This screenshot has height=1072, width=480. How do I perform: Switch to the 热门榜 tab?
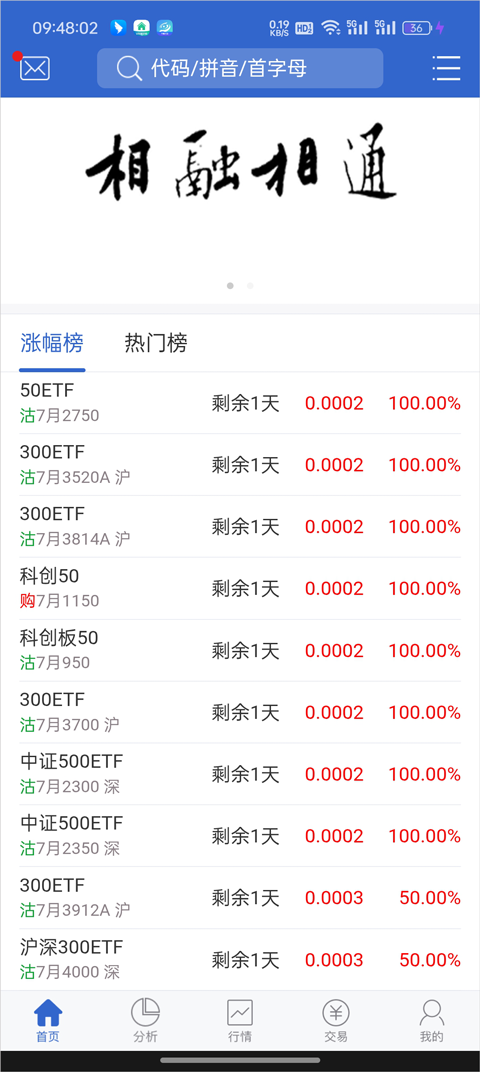click(156, 343)
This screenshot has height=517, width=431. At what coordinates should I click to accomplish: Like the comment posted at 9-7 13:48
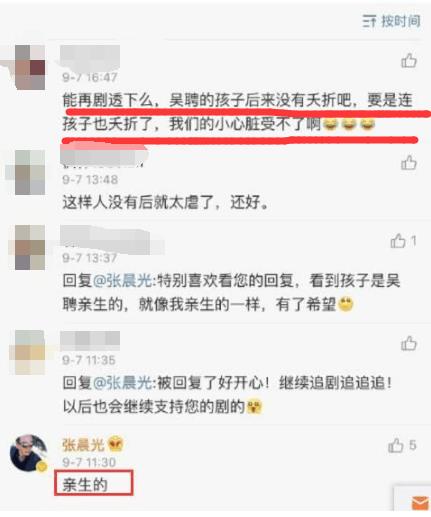point(409,163)
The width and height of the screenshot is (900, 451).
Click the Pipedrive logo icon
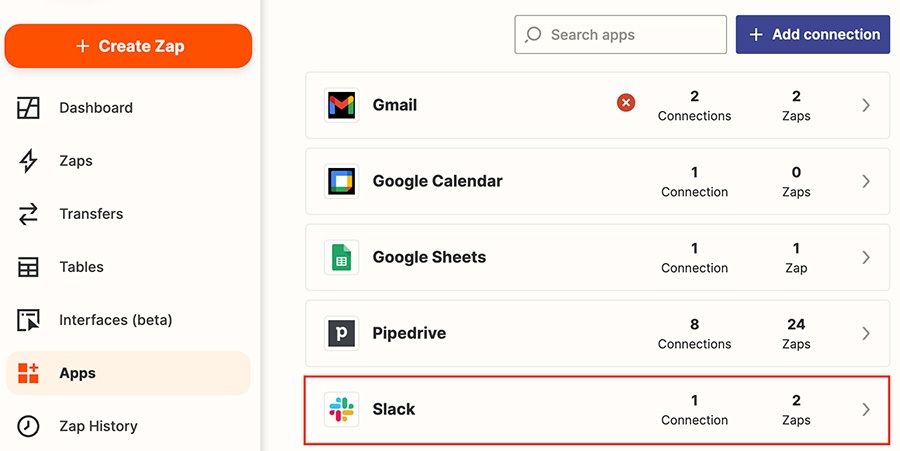(342, 333)
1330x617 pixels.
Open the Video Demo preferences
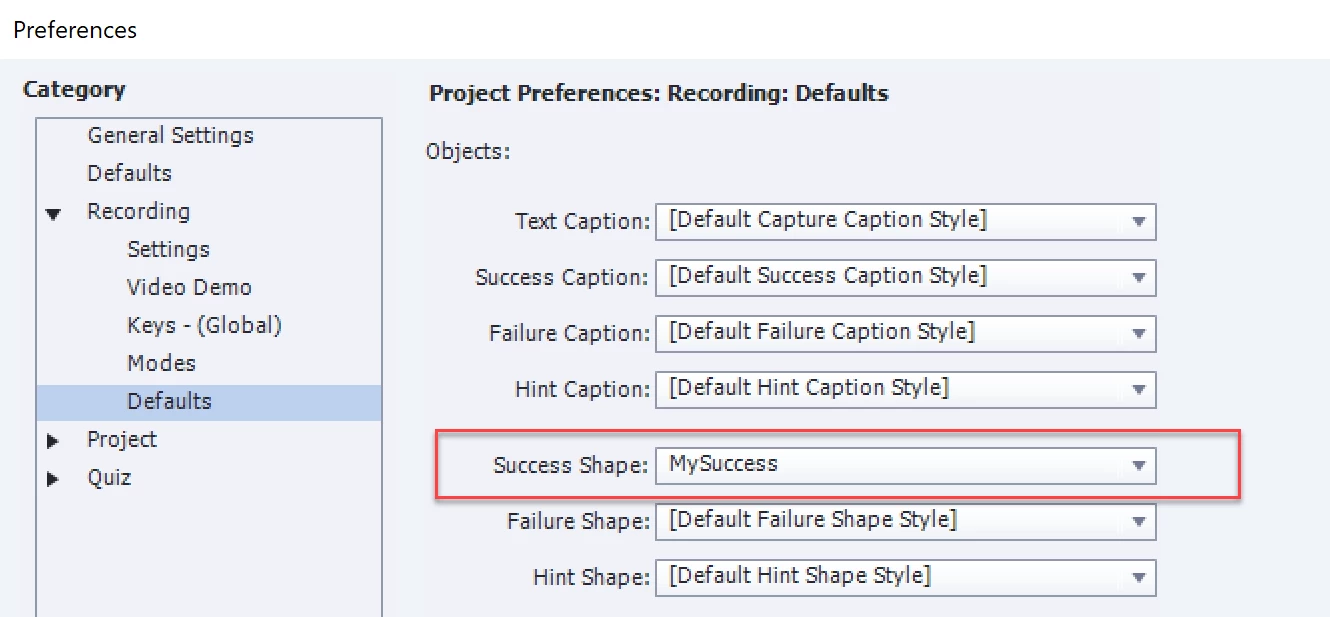[189, 288]
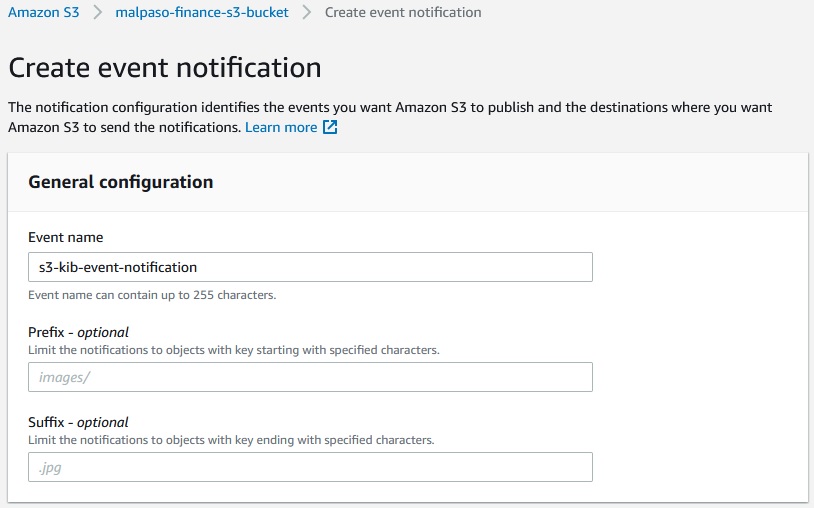Click the Create event notification page title
This screenshot has height=508, width=814.
(165, 68)
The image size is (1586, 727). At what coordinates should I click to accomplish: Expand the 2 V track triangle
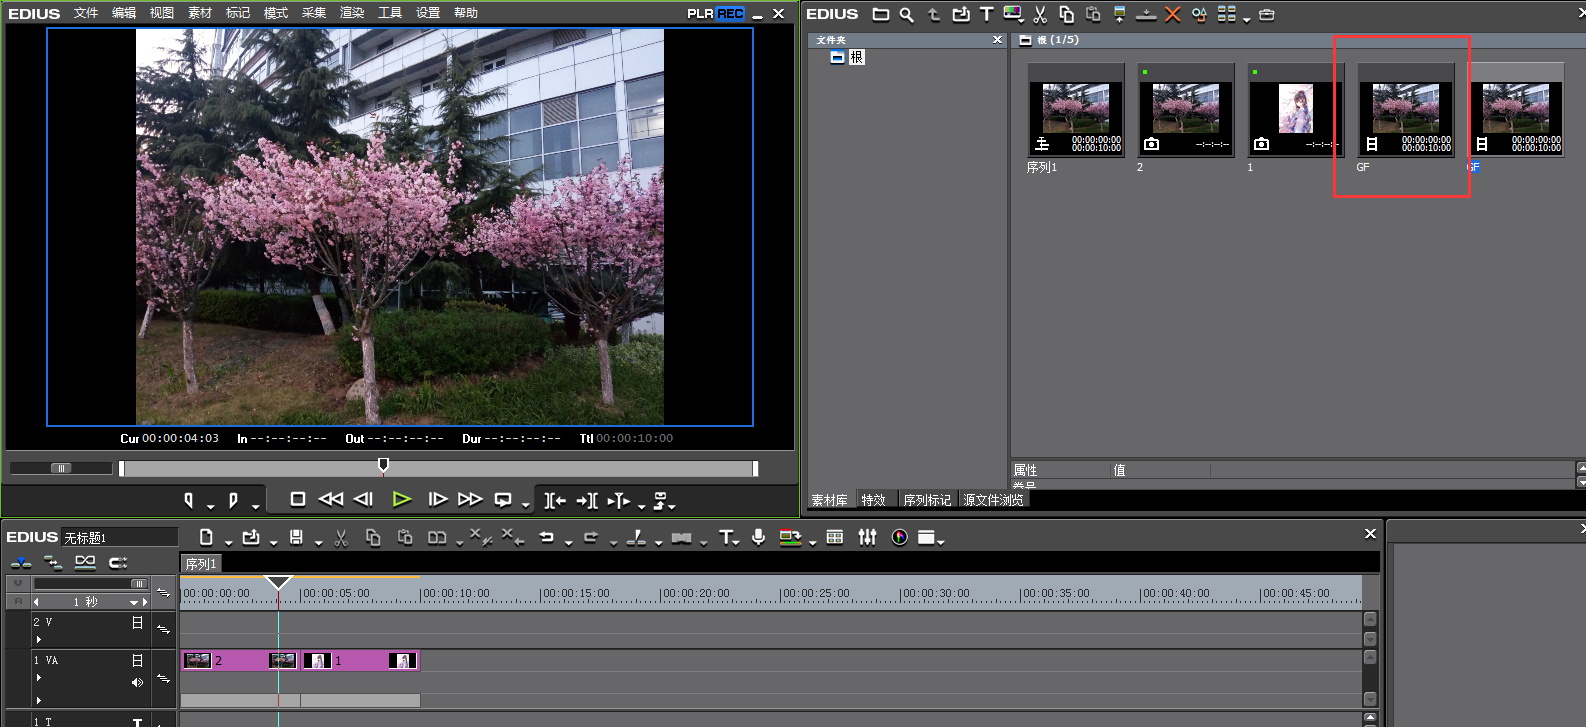click(39, 639)
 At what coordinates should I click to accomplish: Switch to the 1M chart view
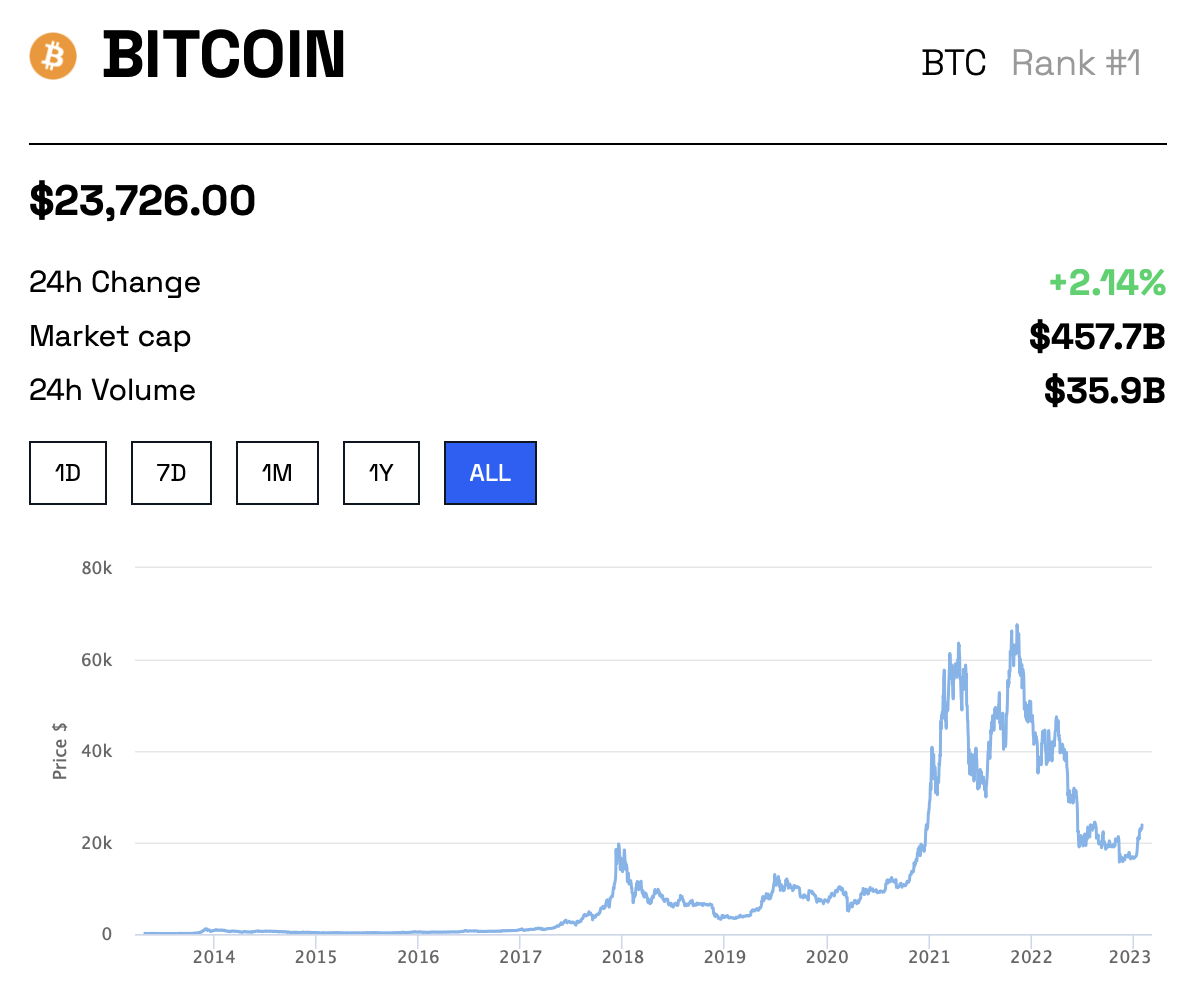tap(277, 472)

#####

The data above, line by line: transcribe it exactly and drop the pictures.

Answer
This screenshot has height=1072, width=480. How do I perform: Switch to the 热门榜 tab?
click(156, 343)
This screenshot has height=517, width=431. At what coordinates should I click to accomplish: Like the comment posted at 9-7 13:48
point(409,163)
The width and height of the screenshot is (900, 451).
Click the Pipedrive logo icon
(342, 333)
1330x617 pixels.
Open the Video Demo preferences
[189, 288]
Click the Create event notification page title
This screenshot has height=508, width=814.
(165, 68)
The image size is (1586, 727). At what coordinates should I click to accomplish: Expand the 2 V track triangle
click(39, 639)
 At what coordinates should I click to accomplish: Switch to the 1M chart view
tap(277, 472)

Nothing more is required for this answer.